## EXERCISE AIM
Shift the coordinate answers by 54: give again every line from the line with "Click the Save icon in the title bar" up to and including the last line of the rows, requests included, with 54 added to each number in the coordinates.
[start]
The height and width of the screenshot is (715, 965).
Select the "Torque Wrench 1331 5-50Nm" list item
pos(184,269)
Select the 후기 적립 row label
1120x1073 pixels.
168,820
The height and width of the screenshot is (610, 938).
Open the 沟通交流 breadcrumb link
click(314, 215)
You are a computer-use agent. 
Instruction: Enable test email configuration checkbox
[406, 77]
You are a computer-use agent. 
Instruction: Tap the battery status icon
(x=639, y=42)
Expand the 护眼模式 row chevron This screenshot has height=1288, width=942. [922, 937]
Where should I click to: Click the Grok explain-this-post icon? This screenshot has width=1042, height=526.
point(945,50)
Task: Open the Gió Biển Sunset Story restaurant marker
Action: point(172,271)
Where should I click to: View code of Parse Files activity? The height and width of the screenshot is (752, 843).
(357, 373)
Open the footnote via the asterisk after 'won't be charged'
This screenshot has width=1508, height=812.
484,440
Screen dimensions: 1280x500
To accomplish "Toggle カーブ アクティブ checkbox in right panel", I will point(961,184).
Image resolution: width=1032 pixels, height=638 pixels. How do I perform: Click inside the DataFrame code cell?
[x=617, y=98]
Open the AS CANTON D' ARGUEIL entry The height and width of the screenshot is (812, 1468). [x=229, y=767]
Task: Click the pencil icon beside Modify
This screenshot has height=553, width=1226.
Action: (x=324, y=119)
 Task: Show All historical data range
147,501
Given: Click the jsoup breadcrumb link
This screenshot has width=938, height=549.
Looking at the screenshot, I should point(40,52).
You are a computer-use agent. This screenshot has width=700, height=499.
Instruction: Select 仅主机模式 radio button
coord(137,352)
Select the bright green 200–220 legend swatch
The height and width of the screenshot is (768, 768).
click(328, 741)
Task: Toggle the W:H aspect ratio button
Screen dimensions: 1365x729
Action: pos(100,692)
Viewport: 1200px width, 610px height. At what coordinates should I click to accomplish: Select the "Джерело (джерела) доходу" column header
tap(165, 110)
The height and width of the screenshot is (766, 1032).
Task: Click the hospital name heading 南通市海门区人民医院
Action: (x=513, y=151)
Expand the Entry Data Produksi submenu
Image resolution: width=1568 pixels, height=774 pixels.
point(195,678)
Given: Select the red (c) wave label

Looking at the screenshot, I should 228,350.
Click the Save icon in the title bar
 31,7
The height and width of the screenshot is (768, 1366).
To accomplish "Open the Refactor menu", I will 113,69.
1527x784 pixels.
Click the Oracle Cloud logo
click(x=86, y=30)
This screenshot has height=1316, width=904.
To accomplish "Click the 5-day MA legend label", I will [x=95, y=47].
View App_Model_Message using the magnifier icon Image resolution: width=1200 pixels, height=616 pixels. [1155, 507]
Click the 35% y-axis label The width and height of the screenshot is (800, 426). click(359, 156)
[end]
## RESULT
Click the Save icon in the title bar
 85,61
The height and width of the screenshot is (768, 1366).
To accomplish "Open the Refactor menu", I will 167,123.
1527x784 pixels.
Click the Oracle Cloud logo
click(x=140, y=84)
This screenshot has height=1316, width=904.
To accomplish "Click the 5-day MA legend label", I will [x=149, y=101].
View App_Model_Message using the magnifier icon Image resolution: width=1200 pixels, height=616 pixels. [1209, 561]
Click the 35% y-axis label The width and height of the screenshot is (800, 426). click(413, 210)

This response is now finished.